Jour de presque printemps
– jour de pas grand chose – jour de petite bagarre carcasse sans
virulence – jour où j'ai voulu m'attaquer au tas de lettres confié
par l'assemblée des soeurs.
Ouvert des enveloppes,
cherché quelques dates, attrapé des mots, ai tenté de pêcher en
moi des souvenirs... et puis, toujours, ce petit recul, cette gêne
qui me prend devant l'intimité de mes parents... cela plus un peu de
flemme, peut-être, juste un peu, parce que j'aime bien mettre mon
nez dans de vieux papiers...
ai entassé, en respectant
à peu près la chronologie (pas toujours de date, et là il faut
lire pour identifier l'époque, et constater qu'on ne le peut pas) un
peu moins du quart dans une boite que j'ai refermée avec soin.
(toujours étonnée que ma
mère ai réussi à garder, de port en port, de port en ville, de guerre en marmaille,
tout ce passé)
Mis robe grise, manteau
gris, relevé cheveux (mal, cela n'a pas tenu) et m'en suis allée,
sous un ciel d'une douceur délicate, à l'opéra,
plaisir anticipé au
coeur, persuadée qu'on ne peut totalement gommer la beauté, le
charme, la gaité du Barbier (et
puis se sont mis à plusieurs, pot commun avec l'opéra de Nantes et
celui de Massy)
Et
ce fut une salle pleine à craquer (bon pour une fois je ne
critiquerai pas), une mise en scène de Frédéric Bélier-Garcia
(avec le décor de Jacques Gabel) qui faisait vivre les chanteurs,
avec malice, qui baignait dans un léger décalage farce, qui ne
gênait jamais la musique et l'action – un décor de palaccio en
construction avec des parpaings, une statue énorme pendue à une
poulie, des fenêtres coulissantes, une table devenue table
d'opération (mais curieusement l'officiant était Bartolo, avec scie
à l'appui, et non le barbier comme cela aurait dû l'être) des
perruques dignes du jardin anglais
et des musiciens en frac, de ravissantes guirlandes de fleur que l'on
accroche au dessus du clavecin.... sans que cela sorte du
contrepoint, ajoutant une petite gaieté de même tonalité que la
musique.
Une
Rosine, Karine Deshayes, un peu ronde (plus jolie dans les deux
premiers actes où elle porte une robe volante à la Watteau d'un
jaune merveilleux) mais aussi bonne actrice que chanteuse, une
distribution de belle qualité (ai spécialement aimé Franck
Leguérinel en Bartolo), et l'orchestre jouant avec bonheur sous la
direction de Roberto Fores-Veses – surtout bien entendu il y avait
Rossini.
Suis
partie toute contente, si contente que j'ai oublié le programme que
j'avais abondamment griffonné pendant l'entracte – de façon un
rien illisible heureusement.
J'avais
trouvé, juste avant de partir, une vidéo de Karine Deshaye, la
Rosine de ce soir, chantant una voce poco fa
et
puis, immortelle, au moins, la version de l'ouverture par les quatre
barbus
Faim
et sommeil.
10 commentaires:
leçon à retenir Brigitte TU DOIS fermer Paumée
FERMER PAUMEE , Pourquoi donc ? surtout pas...S'il te plaît..!
Représentation à guichets fermés.
Un plaisir ce partage comme si nous étions.

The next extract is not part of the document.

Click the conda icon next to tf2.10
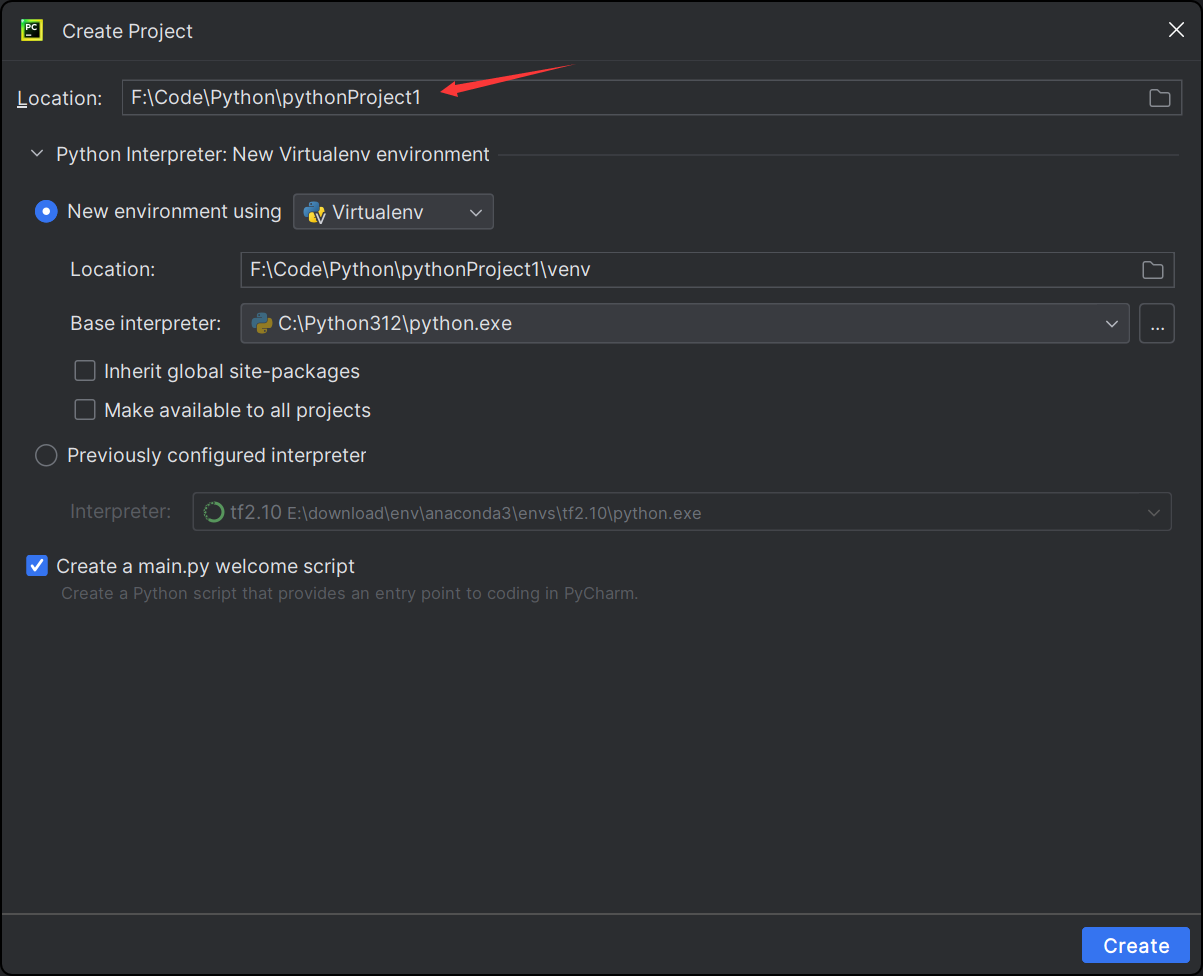 212,511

Merci.
@ brigetoun : Oui, laissez ouvert, comme une séance d'opéra (pas forcément tous les jours)...
non vais continuer Paumée, cahin-caha et tant pis pour sa réception, me suis trop habituée à lui - mais je déserte complètement pour un temps "les réseaux sociaux" suis trop de mauvais poil
Bonne journée à vous tous
Heureuse de lire ici que vous continuez, le manque serait grand pour vos lecteurs. Bonne journée "hors réseau".

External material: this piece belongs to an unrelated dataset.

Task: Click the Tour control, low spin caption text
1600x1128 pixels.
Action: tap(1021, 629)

Et pourtant avec une fin de soirée en compagnie de Rossini, tout devrait être jubilatoire. Presqu'un opéra du printemps. Les airs fleurissent et le propos est parsemé de quiproquos. Le soleil devrait revenir, les arts devraient leur droit de cité à Avignon, les touristes devraient envahir la ville, et tout devrait revivre pour le plus grand bien de notre morale. Courage.
heureuse également de voir continuer Paumée vaille que vaille; et vive la barbe et les barbus (que je ne connaissais pas, ignare que je suis)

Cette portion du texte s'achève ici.